- _Tarefa proposta 1_
No texto sobre a doença de Kienbock, em que ano a doença foi descrita pela primeira vez?
- _Tarefa proposta 2_
Transcreva do texto sobre a doença de Kienbock o trecho que começa em "No corpo humano, é" e segue até "o osso semilunar?".
- _Tarefa proposta 3_
No texto sobre a doença de Kienbock, reescreva em forma de lista o parágrafo que começa com "No corpo humano, é relativamente comum", mantendo os fatos principais.

- _Trecho_
◇ ◇ ◇ ◇ ◇

Doença de Kienbock

O que é a Doença de Kienbock?

 

A doença de Kienbock é uma doença causada pela necrose avascular do osso semilunar. Foi descrita pela primeira vez em 1843 e leva o nome de um radiologista, Robert Kienbock, que detalhou a evolução da doença na época.

Desde então, a ciência se desenvolveu, tanto no diagnóstico quanto no tratamento, e hoje temos um grande arsenal diagnóstico e terapêutico para disponibilizar aos pacientes.

Infelizmente não existe uma forma de prevenir a Doença de Kienbock, pois como veremos, as causas da necrose avascular do semilunar são difíceis de controlar e a sua origem permanece controversa.

O que é necrose avascular de um osso?

 

O termo necrose é usado como sinônimo de morte celular, ou seja, a necrose óssea é quando ocorre a morte das células que compõem o tecido ósseo.

A necrose é dita avascular quando sua causa é a interrupção do fluxo sanguíneo para algum osso específico, gerando necrose parcial ou total daquele osso.

No corpo humano, é relativamente comum ter necrose óssea avascular no quadril (cabeça do fêmur), joelho (côndilo femoral medial), no tornozelo (tálus) e no punho (osso semilunar – doença de Kienbock), mas pode ocorrer em qualquer segmento ósseo que tenha seu fluxo sanguíneo interrompido, seja por um trauma ou por uma doença sistêmica.

O que acontece quando dá necrose no osso?

 

Quando ocorre a morte celular no tecido ósseo, o osso afetado torna-se frágil e tem a sua arquitetura comprometida, podendo ocorrer colapso e perda da sua densidade e formato. Assim, a função desse osso fica parcialmente ou totalmente prejudicada, a depender da extensão do tecido necrosado.

Onde se localiza o osso semilunar?

◇ ◇ ◇ ◇ ◇

- _Registros extraídos_
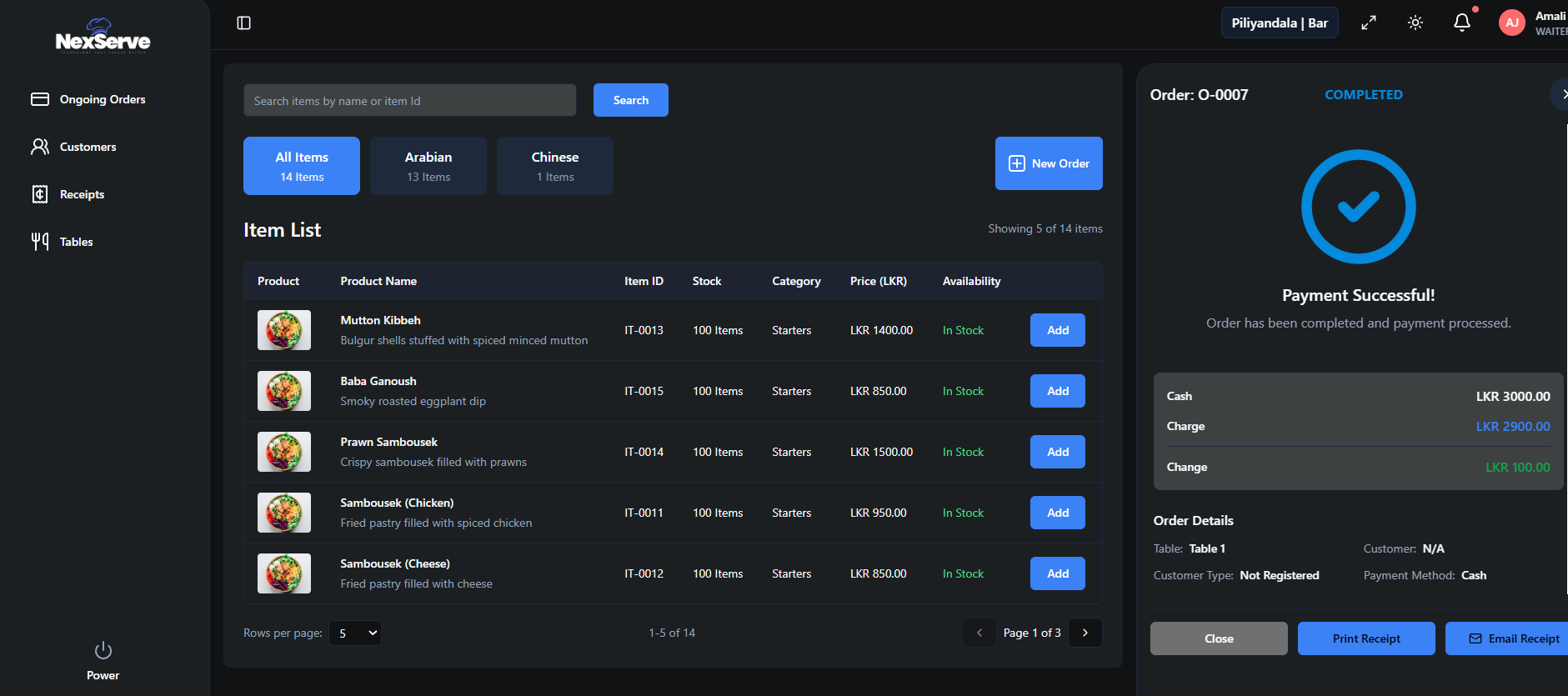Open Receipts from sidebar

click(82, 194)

◇ ◇ ◇ ◇ ◇

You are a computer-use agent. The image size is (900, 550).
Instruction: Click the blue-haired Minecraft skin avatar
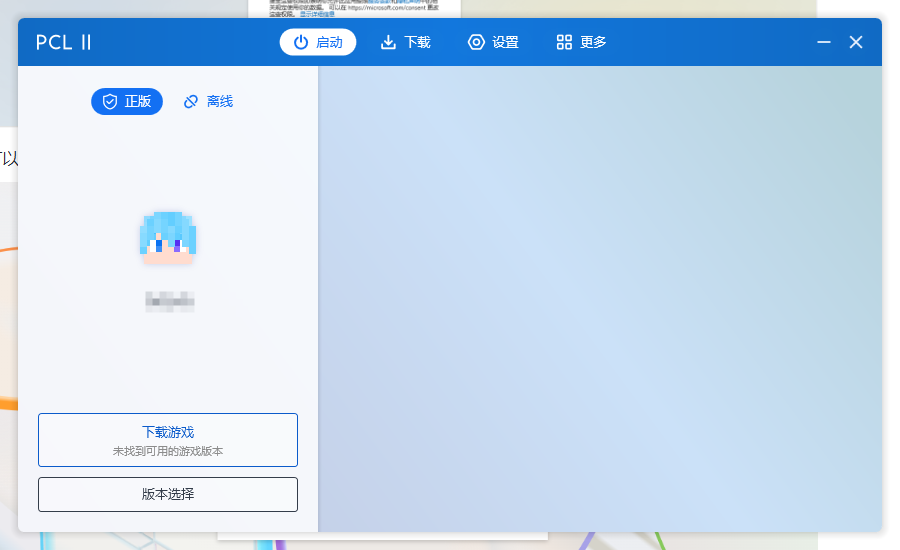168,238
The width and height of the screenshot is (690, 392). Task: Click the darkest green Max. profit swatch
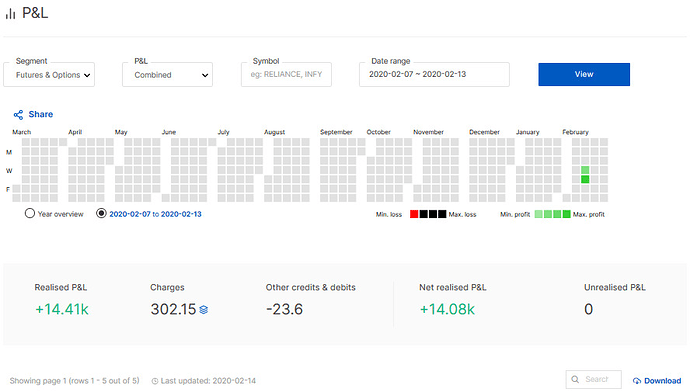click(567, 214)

◇ ◇ ◇ ◇ ◇

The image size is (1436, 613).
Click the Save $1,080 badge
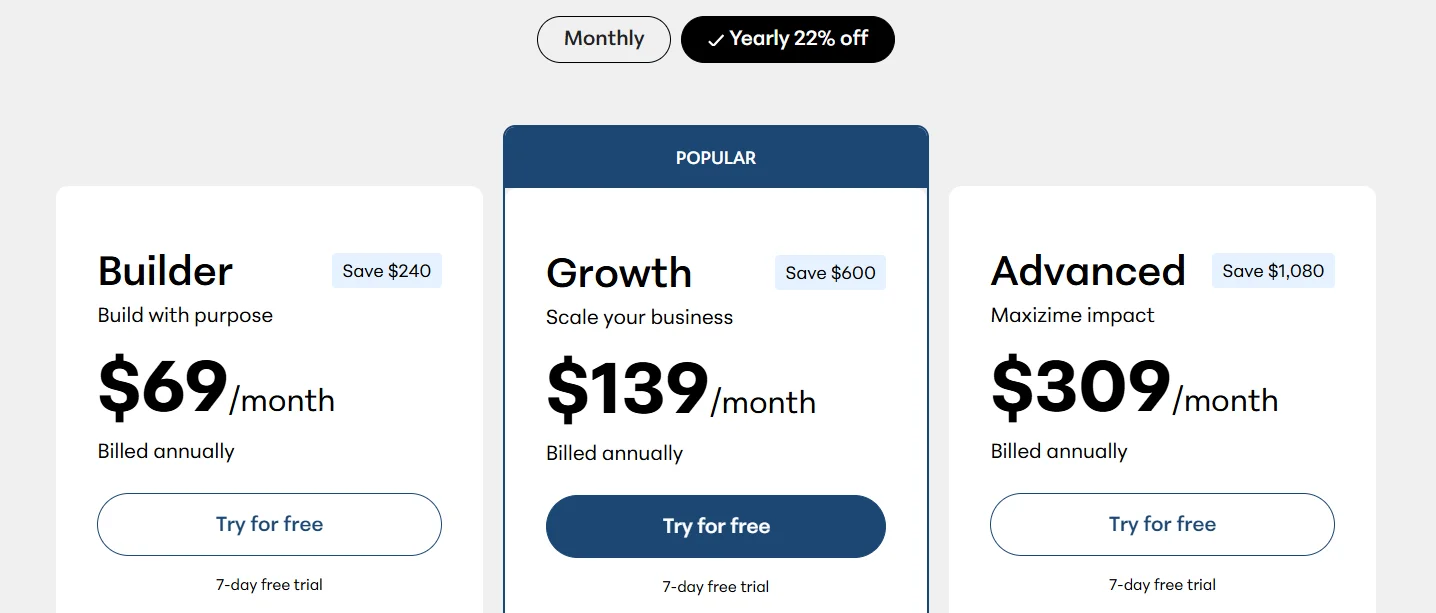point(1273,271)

◇ ◇ ◇ ◇ ◇

- _Solução da tarefa 1_
Em 1843.

- _Solução da tarefa 2_
No corpo humano, é relativamente comum ter necrose óssea avascular no quadril (cabeça do fêmur), joelho (côndilo femoral medial), no tornozelo (tálus) e no punho (osso semilunar – doença de Kienbock), mas pode ocorrer em qualquer segmento ósseo que tenha seu fluxo sanguíneo interrompido, seja por um trauma ou por uma doença sistêmica.

O que acontece quando dá necrose no osso?

 

Quando ocorre a morte celular no tecido ósseo, o osso afetado torna-se frágil e tem a sua arquitetura comprometida, podendo ocorrer colapso e perda da sua densidade e formato. Assim, a função desse osso fica parcialmente ou totalmente prejudicada, a depender da extensão do tecido necrosado.

Onde se localiza o osso semilunar?

- _Solução da tarefa 3_
Locais onde a necrose óssea avascular é relativamente comum no corpo humano:
- quadril (cabeça do fêmur);
- joelho (côndilo femoral medial);
- tornozelo (tálus);
- punho (osso semilunar, na doença de Kienbock).

Ela também pode ocorrer em qualquer segmento ósseo cujo fluxo sanguíneo seja interrompido, por trauma ou por doença sistêmica.